L’homme est né sans l’avoir voulu, il n’a pas choisi son milieu, il n’a pas choisi ses parents, il n’a pas choisi son hérédité, il n’a pas choisi son sexe, il n’a pas choisi son époque; donc il est d’abord préfabriqué des pieds à la tête : il n’a rien en lui qu’il tienne de lui., et pourtant, tout d’un coup, comme chez ce petit garçon, jaillit cette conscience de son inviolabilité : il y a un domaine qui lui appartient, du moins il le croit, il y a un domaine où personne ne peut pénétrer sans son consentement, je crois que là-dessus, tout le monde peut être d’accord. Nous voyons en effet que les esclaves se sont toujours révoltés au nom de ce sentiment de leur inviolabilité.

Quand Spartacus – en 73 et 71 avant Jésus-Christ – quand Spartacus déclenche aux environs de Capoue cette immense révolte des esclaves, elle comprendra des centaines de milliers d’esclaves révoltés, il tiendra en échec les légions romaines pendant deux ou trois ans. Au nom de quoi Spartacus lève-t-il cette troupe d’esclaves dont il veut faire des hommes libres ? au nom, évidemment, de ce sentiment de l’inviolabilité humaine ! l’esclave n’accepte plus d’être esclave à partir du moment où il prend conscience qu’il ne peut pas être un instrument entre les mains d’un autre, à partir du moment où il prend conscience qu’il ne peut pas reconnaître comme sienne une action dont il n’est vraiment pas la source et l’origine.

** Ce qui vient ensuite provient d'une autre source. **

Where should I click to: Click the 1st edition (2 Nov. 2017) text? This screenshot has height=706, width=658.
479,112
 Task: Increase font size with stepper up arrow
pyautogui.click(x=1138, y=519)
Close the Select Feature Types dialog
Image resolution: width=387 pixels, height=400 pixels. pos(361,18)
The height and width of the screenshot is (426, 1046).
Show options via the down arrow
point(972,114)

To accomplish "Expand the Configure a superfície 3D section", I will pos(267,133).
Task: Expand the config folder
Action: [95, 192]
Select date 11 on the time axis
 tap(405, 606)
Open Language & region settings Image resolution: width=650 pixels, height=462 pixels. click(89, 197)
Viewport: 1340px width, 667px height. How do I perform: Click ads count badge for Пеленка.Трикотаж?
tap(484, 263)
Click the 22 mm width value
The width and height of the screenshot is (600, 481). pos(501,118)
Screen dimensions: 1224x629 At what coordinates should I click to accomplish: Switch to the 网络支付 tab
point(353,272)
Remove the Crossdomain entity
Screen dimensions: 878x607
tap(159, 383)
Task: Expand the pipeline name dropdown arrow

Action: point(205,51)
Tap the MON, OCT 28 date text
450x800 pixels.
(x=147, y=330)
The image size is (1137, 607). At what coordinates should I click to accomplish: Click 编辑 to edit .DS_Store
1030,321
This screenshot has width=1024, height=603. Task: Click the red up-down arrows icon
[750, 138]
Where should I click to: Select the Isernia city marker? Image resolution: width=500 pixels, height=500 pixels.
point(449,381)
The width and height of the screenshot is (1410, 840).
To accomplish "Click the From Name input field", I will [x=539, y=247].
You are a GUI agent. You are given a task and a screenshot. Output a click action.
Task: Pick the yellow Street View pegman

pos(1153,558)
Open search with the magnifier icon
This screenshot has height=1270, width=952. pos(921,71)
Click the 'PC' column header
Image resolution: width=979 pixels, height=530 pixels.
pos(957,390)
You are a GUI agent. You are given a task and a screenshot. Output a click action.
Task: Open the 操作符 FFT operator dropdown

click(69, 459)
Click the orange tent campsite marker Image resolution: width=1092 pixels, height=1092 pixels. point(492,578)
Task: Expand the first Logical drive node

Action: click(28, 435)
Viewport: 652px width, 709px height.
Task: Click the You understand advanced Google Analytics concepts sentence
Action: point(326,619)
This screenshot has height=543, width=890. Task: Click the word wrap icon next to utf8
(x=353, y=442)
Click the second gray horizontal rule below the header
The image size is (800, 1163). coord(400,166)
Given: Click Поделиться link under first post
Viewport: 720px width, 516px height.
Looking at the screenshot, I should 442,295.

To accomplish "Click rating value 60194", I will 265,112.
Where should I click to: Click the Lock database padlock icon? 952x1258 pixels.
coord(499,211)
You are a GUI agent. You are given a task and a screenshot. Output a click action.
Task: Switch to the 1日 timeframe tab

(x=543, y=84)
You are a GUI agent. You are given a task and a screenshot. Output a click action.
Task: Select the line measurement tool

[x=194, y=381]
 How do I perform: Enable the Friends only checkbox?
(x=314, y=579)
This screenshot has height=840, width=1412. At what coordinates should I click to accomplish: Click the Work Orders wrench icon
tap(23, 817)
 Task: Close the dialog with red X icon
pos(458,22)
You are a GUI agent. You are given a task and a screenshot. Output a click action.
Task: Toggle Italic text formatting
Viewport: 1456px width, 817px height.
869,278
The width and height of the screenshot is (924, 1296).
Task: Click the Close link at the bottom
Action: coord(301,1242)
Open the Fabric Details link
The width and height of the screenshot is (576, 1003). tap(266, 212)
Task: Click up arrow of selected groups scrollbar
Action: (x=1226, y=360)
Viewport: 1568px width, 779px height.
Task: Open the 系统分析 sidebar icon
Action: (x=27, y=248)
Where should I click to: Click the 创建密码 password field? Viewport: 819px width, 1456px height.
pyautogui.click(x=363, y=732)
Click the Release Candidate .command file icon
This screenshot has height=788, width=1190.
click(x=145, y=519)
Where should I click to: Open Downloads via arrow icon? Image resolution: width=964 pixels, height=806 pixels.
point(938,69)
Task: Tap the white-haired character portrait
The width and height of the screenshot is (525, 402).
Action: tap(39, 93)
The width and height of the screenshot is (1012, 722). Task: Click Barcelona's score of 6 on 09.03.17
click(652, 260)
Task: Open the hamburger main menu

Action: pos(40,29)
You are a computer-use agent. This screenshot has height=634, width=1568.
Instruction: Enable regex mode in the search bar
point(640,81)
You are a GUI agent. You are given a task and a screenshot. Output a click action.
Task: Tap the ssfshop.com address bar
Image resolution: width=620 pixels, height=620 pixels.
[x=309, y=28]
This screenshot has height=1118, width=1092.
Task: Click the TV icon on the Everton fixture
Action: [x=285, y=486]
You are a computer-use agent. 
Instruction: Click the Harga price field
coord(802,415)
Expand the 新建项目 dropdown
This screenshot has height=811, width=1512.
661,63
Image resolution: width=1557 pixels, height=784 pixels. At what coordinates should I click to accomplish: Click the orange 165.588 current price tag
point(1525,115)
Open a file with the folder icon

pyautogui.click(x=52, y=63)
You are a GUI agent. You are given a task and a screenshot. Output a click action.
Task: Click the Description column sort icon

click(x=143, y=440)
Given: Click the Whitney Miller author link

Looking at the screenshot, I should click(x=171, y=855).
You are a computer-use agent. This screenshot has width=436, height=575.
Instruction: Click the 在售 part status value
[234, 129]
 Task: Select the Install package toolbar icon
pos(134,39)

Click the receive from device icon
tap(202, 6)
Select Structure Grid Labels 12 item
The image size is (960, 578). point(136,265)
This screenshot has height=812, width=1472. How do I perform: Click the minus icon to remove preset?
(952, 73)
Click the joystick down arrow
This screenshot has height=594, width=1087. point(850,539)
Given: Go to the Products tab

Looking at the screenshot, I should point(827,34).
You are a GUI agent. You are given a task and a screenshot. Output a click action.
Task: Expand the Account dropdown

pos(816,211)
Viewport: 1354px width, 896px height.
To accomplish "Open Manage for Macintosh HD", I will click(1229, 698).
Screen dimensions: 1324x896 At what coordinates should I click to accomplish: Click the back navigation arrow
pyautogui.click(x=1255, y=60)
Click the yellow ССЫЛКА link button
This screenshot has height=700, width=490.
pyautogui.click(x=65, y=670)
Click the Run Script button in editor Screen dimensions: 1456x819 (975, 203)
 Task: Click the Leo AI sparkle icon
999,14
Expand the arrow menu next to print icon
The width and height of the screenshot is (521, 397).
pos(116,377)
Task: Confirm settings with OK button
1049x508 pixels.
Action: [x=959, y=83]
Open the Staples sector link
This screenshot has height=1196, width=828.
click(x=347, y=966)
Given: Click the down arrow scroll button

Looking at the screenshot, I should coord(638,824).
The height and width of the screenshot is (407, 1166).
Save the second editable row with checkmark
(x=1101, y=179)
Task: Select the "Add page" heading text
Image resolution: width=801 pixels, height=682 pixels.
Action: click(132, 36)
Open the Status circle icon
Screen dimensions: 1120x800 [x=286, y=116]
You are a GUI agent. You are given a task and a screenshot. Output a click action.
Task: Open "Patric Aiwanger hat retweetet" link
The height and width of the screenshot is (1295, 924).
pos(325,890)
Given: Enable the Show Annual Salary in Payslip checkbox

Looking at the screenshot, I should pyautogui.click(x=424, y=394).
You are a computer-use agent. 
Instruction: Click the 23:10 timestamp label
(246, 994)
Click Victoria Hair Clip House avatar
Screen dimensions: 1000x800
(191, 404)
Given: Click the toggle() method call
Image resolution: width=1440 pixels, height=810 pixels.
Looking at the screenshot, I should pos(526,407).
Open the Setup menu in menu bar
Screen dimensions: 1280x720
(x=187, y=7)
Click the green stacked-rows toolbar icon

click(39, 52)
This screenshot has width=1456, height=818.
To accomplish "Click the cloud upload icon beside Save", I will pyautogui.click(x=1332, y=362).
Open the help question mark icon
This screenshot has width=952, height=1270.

Spartacus a été vaincu, il a été tué dans le combat; six mille esclaves ont été crucifiés ! cette révolte n’en reste pas moins une révolte exemplaire pour toutes celles qui suivront et pour cette immense entreprise de la décolo­nisation, dont nous sommes contemporains. Il y a un moment où l’esclave n’accepte plus d’être esclave, où il ne peut plus accepter d’être esclave, et c’est justement le moment où, en face d’un traitement indigne, il prend conscience de sa dignité. C’est généralement comme cela que l’homme d’ailleurs prend conscience de son inviolabilité, c’est quand il subit un traitement indigne.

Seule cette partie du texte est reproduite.